Source: https://www.californiamissionsfoundation.org/mission-san-francisco-solano/
Teacher’s Overarching Question
What does the photograph of Mission San Francisco Solano reveal—and obscure—about its historical role in Sonoma’s landscape?
Supporting Questions
- How does the mission’s placement within the town square influence how viewers interpret its significance?
- What architectural features in the image communicate authority, permanence, or cultural dominance?
- What perspectives or stories are absent from this visual record, and how might those absences shape collective memory?
Extension Question
If you could pair this image with a story or oral history from a community member, what voices or perspectives would you choose and why?
ELA Standard
CCSS.ELA-LITERACY.CA RL.11-12.2: Determine two or more central ideas and analyze their development over the course of a text.
Social Studies Standard
HSS 11.3.3: Analyze how the settlement of the West affected Indigenous communities and contributed to conflict.
NCTE Standard 5
Students employ a wide range of strategies as they write and use different writing process elements appropriately to communicate with different audiences for a variety of purposes.
- Begin with a silent visual analysis of the photograph. Students note the mission’s architecture, surroundings, and visibility in Sonoma’s landscape. Use guiding prompts to spark discussion: What role did this mission play in shaping California’s northern frontier? Who might this image serve? What’s missing from it?

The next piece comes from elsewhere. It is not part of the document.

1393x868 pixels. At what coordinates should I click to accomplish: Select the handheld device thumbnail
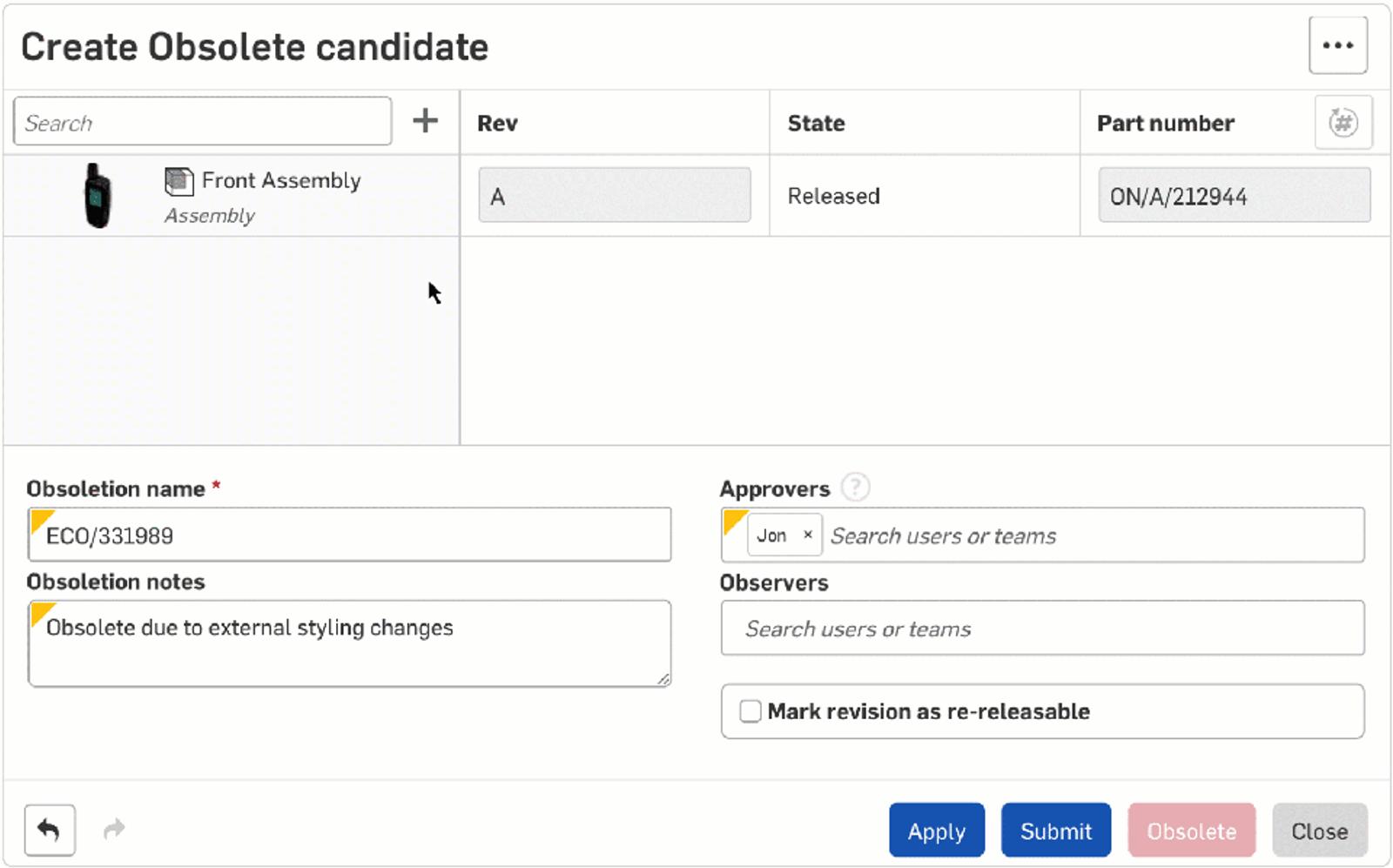(98, 196)
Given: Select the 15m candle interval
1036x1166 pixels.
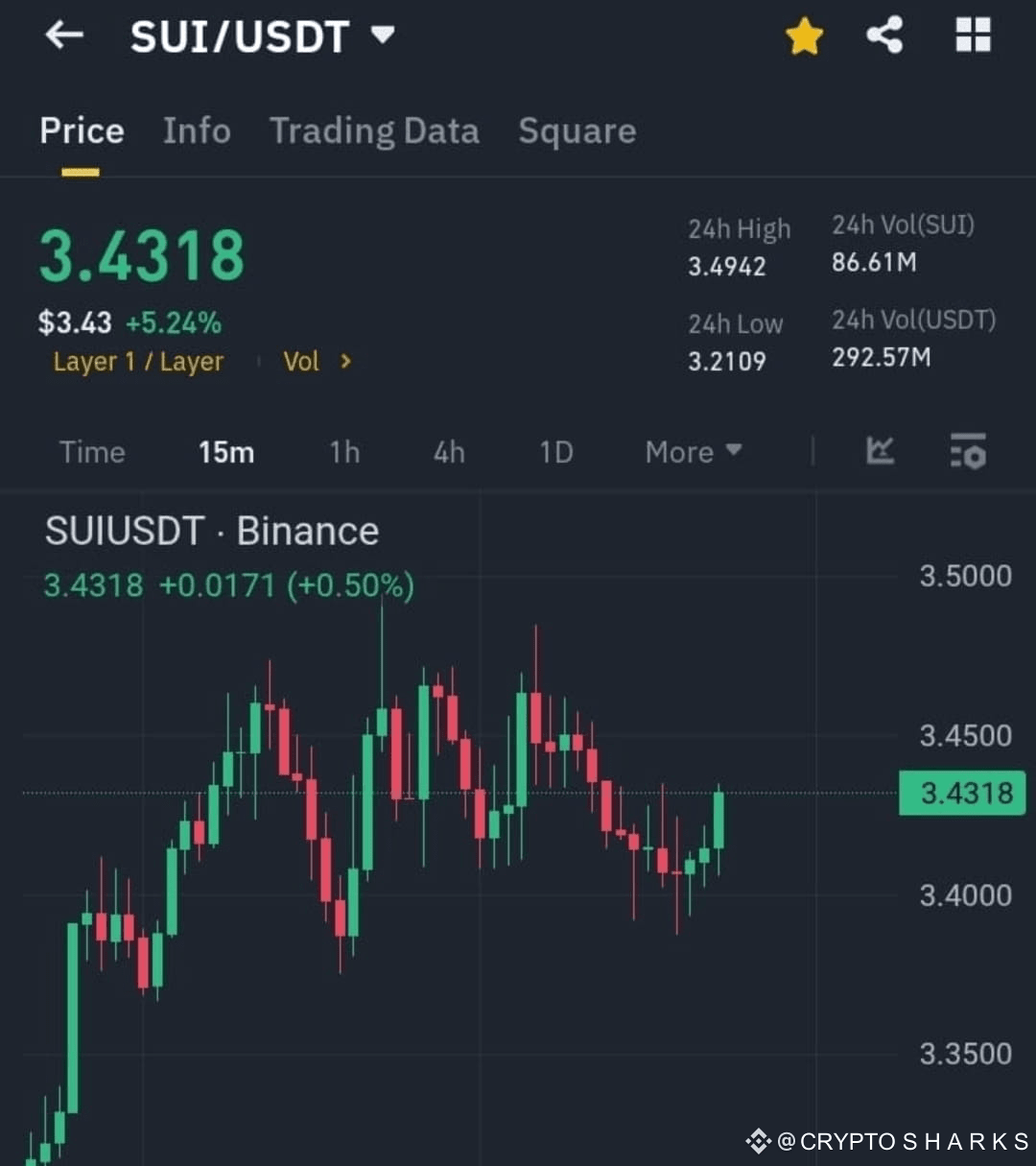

- Provide historical context: explain that Mission San Francisco Solano was built in 1823 to expand Mexico’s control and to challenge Russian settlers. Emphasize the role of the Coast Miwok and Patwin peoples, who were displaced, converted, and forced to labor under the mission’s influence.
- Introduce excerpts from Indian Tales by Jaime de Angulo. These folktales, rooted in Native oral traditions, highlight animals, nature, and spirit beings as cultural carriers. Select one or two stories for close reading and group discussion. Students annotate for tone, personification of place, and moral/spiritual layers while considering: How do the stories in Indian Tales reflect a deeper, place-based knowledge of the land?
- Lead a class discussion contrasting the mission’s rigid, Eurocentric structure with de Angulo’s fluid, landscape-driven narratives. Pose the question: In what ways does storytelling serve as resistance or reclamation? and extend it to What can stories recover that history books and buildings often ignore?
- For the final activity, students compose a short reflective response that pairs a feature of the mission (e.g., the bell tower, the chapel, the fence) with a symbol or figure from Indian Tales. They should explain how this pairing reclaims the space’s deeper memory.
- As an optional creative extension, students write an original short myth or fable set in their own town, reclaiming a local site through narrative.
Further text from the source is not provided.